Qualitative techniques
These techniques depends on human judgement and experience and are used when
data is scarce or unavailable
the time frame is so long that data is of limited use
By means of these techniques qualitative information is turned into quantitative estimates. The main qualitative techniques used are
(a)Personal insights- individual forecasts based on human judgement. There are cheap but the level of accuracy can be low.
(b)Panel consensus – a panel of experts discuss issues to arrive to a consensus forecast. Accuracy is higher than personal insights as it involves pooling of
knowledge.
(c) Market surveys
(d)Historical analogy-The performance of one product provides an analogy to predict trends of similar product in future.
(e) Delphi method- involves a panel of experts responding to questions unlike panel consensus the experts are asked independently and the responses of each
experts are presented to other experts anonymously until a consensus emerges, this increases the accuracy of the forecast. This method is however costly
Quantitative techniques
(a) Casual methods – involves the use of mathematical models to link cause and effect eg relationship between price and demand of a product.
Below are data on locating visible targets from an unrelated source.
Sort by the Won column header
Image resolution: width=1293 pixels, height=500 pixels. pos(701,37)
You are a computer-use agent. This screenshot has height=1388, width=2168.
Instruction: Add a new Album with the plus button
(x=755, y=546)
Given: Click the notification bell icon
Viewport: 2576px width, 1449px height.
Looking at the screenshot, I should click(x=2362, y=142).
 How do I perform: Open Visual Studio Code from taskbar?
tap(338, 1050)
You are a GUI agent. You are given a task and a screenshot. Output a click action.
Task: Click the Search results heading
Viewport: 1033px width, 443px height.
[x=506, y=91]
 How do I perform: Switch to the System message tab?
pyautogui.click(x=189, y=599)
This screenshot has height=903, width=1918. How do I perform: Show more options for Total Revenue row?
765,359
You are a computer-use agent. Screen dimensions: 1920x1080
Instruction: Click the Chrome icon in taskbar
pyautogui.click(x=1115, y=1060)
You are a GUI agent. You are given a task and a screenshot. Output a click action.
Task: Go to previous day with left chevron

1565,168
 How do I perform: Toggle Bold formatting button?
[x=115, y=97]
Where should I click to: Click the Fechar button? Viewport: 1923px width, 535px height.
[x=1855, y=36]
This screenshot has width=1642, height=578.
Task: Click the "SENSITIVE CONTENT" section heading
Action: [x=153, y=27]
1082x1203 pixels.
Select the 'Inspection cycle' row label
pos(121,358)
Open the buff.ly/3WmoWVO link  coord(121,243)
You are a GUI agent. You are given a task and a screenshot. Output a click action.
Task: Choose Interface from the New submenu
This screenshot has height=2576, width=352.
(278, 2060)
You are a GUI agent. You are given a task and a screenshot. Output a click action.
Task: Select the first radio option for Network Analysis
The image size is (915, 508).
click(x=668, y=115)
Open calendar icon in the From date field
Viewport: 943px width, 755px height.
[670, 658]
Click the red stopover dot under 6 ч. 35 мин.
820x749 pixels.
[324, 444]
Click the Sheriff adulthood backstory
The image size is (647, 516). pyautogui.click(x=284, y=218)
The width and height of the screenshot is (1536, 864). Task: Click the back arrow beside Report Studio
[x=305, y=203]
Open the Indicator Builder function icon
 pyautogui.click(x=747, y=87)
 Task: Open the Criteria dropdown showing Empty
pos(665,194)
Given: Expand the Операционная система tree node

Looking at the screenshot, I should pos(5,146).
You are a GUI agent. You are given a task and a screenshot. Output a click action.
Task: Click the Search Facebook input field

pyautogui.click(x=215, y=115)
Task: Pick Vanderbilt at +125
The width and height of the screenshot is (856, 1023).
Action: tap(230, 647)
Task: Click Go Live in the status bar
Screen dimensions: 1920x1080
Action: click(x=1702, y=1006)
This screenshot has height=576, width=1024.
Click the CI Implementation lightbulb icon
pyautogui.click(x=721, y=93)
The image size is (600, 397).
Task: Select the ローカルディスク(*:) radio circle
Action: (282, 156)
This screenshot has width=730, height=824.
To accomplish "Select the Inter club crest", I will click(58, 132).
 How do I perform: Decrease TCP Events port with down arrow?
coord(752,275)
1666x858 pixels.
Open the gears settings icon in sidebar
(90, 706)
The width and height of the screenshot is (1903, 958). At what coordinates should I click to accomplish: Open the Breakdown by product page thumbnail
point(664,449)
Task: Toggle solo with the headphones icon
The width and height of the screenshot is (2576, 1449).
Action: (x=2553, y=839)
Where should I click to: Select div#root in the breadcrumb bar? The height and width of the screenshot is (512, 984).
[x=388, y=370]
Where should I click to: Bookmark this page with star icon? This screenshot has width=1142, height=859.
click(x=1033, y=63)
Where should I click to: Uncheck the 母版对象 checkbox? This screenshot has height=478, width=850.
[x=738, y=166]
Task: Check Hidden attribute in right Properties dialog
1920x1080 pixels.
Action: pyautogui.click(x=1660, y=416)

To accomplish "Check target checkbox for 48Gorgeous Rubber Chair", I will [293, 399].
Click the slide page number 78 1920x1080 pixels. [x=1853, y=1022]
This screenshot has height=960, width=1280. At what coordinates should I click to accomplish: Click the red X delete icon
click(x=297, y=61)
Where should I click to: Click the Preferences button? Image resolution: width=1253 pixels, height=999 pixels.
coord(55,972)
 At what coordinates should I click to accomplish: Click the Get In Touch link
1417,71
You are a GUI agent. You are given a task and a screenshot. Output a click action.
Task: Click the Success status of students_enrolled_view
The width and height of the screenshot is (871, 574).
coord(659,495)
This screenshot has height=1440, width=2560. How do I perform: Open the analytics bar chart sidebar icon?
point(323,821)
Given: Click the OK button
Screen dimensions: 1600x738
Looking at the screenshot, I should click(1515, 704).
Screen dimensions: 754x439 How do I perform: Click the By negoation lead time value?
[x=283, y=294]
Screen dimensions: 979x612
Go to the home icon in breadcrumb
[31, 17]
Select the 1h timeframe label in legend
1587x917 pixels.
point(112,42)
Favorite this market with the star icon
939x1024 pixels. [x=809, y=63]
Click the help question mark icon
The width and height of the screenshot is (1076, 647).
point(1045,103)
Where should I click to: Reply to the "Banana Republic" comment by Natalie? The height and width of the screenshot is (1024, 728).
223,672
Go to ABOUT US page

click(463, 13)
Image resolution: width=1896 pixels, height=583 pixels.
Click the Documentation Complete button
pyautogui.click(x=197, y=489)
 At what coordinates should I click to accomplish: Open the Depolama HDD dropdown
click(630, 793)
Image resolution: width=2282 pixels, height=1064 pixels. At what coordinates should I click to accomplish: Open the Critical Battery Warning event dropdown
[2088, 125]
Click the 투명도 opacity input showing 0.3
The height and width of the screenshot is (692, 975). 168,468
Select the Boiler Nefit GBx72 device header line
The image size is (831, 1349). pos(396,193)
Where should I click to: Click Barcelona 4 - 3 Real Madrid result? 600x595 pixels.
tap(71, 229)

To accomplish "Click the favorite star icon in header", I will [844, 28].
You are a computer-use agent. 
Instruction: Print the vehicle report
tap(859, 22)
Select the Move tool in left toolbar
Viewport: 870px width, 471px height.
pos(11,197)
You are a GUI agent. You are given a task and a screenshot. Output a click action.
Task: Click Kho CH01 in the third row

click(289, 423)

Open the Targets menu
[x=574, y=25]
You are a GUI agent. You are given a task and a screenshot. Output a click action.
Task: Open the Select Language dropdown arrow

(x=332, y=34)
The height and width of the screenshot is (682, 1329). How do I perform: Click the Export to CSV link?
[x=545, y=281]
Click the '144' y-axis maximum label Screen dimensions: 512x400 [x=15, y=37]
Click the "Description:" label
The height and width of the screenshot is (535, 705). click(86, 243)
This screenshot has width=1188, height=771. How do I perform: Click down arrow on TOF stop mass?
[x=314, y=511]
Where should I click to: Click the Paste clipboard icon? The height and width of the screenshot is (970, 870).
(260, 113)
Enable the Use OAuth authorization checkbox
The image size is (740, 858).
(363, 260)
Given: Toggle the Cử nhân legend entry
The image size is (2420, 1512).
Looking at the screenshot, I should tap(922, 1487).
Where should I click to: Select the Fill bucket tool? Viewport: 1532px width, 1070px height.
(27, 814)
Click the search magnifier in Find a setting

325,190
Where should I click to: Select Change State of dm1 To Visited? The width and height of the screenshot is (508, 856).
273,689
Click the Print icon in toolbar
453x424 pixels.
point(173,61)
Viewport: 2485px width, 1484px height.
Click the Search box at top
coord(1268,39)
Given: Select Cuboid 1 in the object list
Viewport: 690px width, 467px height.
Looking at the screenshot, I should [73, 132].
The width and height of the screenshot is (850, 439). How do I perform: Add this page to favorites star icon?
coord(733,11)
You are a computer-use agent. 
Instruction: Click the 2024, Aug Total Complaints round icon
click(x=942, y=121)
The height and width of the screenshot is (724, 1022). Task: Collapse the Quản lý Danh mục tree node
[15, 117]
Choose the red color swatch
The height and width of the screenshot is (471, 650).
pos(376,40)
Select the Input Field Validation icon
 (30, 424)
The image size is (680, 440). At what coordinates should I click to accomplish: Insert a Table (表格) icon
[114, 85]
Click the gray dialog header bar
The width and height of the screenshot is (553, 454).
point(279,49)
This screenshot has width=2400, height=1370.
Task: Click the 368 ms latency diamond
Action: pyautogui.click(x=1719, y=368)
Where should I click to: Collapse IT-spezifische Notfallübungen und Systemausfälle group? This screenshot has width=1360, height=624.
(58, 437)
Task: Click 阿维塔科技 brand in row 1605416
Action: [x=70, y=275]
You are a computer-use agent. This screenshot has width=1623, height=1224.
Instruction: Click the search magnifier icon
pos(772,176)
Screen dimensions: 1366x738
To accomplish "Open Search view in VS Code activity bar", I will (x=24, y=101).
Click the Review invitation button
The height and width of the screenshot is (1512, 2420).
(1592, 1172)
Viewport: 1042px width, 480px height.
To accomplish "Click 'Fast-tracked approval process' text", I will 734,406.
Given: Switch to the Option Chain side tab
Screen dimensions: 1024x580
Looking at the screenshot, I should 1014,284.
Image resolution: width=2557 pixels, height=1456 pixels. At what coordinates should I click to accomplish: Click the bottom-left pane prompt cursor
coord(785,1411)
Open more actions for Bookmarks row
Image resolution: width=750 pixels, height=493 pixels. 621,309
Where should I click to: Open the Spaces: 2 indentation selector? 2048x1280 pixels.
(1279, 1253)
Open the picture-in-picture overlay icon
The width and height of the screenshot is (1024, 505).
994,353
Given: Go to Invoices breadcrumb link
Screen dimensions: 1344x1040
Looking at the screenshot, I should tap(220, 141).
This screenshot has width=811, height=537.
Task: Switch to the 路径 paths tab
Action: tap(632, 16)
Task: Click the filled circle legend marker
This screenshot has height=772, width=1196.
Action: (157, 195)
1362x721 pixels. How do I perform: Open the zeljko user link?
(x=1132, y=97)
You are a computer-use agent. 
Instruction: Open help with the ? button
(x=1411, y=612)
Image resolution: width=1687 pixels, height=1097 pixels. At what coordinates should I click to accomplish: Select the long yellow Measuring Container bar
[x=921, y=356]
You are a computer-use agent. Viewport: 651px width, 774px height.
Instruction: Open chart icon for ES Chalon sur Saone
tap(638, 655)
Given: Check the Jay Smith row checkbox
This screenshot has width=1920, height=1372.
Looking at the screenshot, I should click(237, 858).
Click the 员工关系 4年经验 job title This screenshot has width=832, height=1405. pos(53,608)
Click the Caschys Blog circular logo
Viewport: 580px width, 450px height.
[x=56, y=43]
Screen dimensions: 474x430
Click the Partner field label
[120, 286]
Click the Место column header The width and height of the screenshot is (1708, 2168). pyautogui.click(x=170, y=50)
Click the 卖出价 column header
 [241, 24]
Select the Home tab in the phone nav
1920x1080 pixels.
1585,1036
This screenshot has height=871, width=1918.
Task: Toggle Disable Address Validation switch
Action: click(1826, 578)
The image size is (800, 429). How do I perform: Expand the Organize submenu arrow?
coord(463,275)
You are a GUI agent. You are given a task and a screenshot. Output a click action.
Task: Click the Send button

By establishing
the statistical relationship between the dependent and independent variables such as sales and advertising expenditure it is possible to forecast trends in one
variable from movements in another variable.
(b) Time series analysis- A time series is a set of data recorded over uniform time periods such as a month or year which shows how the variable has behaved
over time. The analysis of time series involves decomposing the data to establish a pattern, if the pattern is shown to exist then there is a basis for predicting
trends into the future. A trend is a long-term movement of a variable and can have fluctuations/variations which are
seasonal- associated with seasons
cyclical –booms and slumps causes cyclical fluctuations occur in medium term eg 5years.
Random variations- occur as a result of major disturbances such as war or substantial rise in disposable income.
(c) Moving averages – A moving average is the one which is updated as new information is received eg inflation rate which is an average price rise over the last
12 months . At each successive updating one moth is dropped and replaced by the latest month. Moving averages also help in forecasting the future trend of a
variable.
Limitations of moving averages
a. It gives equal weight to all values however it is argued that recent data is more relevant and should be given more weight.
b. Does not take into account data outside the period of the average
c. Requires more data and is complicated to use if there is more items in stock.
Extrapolation
Extrapolation is the process of projecting the trend line into the future and is done in Time series analysis and moving averages when forecasting the future
trend of a variable.
MARKET SEGMENTATION
Market segmentation is the subdivision of a large heterogeneous market into small homogeneous sub markets where each sub market can be realised by a
distinct marketing effort. It is the subdividing of a large undefined market into smaller group consumers know as market segments with similar spending
pattern. A market segment is a sub-group of a whole market in which consumers have similar characteristics eg in terms of age ,income levels etc.
Segmentation is important because the market is undefined and consist of different consumers with different buying patterns and characteristics and can be
better served by grouping customers into distinct groups.